Святополк-Мирский писал о поэзии Петровского:

Поэзия его непосредственна, стихийна, необузданна. Но непосредственность и стихийность Петровского очень далеки от того, что может казаться непосредственностью и стихийностью в Есенине <...> он соединяет величайшую непосредственность с органической усложненностью и изощренностью поэтического мышления[302].

Словно не при советской власти писаны статьи критика, этого князя по рождению, который, купившись на уговоры Горького, приехал из эмиграции помогать укреплять позиции классической критики после разгрома РАППа. Святополк-Мирский пишет об анархизме и стихийничестве Петровского, не понимая, что в СССР это теперь ругательные слова.

И словно в подтверждение этому в июле 1936-го уже рассматривается персональное дело Петровского, которое было вызвано статьей Усиевич в «Правде» «Формалистические выкрутасы», где она заявила, что последняя книга Петровского полна «формалистических извращений» и «высокопарного эпигонства».

На этом собрании 4 июля 1936 года присутствовали: Голодный, Чичановский, Петровский, Казин, Митрофанов, Мирский, Зенкевич, Асеев, Сурков, Луговской. Петровский, защищаясь, говорит о своей оторванности от Москвы, об отсутствии квартиры, апеллирует к дружеским чувствам собравшихся. Он знает, что за ним укрепилась репутация скандалиста, и понимает, что теперь игра в «поэтическое безумие» вполне может привести в лагерь, на нары, вслед за Клюевым, Васильевым, Смеляковым.

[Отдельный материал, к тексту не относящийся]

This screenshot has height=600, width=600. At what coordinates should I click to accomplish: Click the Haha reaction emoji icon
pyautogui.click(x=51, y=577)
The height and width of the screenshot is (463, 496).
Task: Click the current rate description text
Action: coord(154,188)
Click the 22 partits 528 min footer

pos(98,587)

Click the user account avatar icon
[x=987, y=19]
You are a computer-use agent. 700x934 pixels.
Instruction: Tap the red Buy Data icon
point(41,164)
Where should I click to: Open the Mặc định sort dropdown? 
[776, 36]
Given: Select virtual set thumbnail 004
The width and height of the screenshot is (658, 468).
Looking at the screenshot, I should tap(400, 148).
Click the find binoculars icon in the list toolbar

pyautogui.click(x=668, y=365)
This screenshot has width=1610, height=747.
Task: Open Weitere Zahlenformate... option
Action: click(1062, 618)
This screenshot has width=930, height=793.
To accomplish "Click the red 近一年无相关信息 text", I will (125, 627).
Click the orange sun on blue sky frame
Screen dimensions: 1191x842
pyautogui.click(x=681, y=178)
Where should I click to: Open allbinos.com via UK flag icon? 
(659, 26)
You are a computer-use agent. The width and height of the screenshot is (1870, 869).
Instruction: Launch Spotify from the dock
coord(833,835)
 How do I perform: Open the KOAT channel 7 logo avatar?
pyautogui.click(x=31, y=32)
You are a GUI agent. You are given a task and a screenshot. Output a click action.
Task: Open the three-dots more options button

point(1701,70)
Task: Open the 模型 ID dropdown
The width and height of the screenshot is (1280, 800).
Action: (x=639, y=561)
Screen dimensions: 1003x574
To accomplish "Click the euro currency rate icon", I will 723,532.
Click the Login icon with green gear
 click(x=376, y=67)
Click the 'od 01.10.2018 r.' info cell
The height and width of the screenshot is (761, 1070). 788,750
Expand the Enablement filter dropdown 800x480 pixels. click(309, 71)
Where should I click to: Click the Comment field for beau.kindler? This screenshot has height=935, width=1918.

Испуганный Петровский пытается то вызвать жалость, то нападать. Наиболее ненавистен ему среди присутствующих Михаил Голодный, во внутренней рецензии написавший, что творчество Петровского — хаос, с которым он намерен бороться. Возможно, Голодный и был в чем-то прав, но драма состояла в том, что политика так тесно переплелась с творчеством, что никто, по сути, не мог понять, за что именно ругают поэта. За то, что творческий анархист, за то, что близок к Пастернаку, или его собираются, сделав троцкистом, отдать НКВД? Каждый из присутствовавших на собрании, пытаясь определиться со своим отношением к Петровскому, в первую очередь решал именно эту задачу.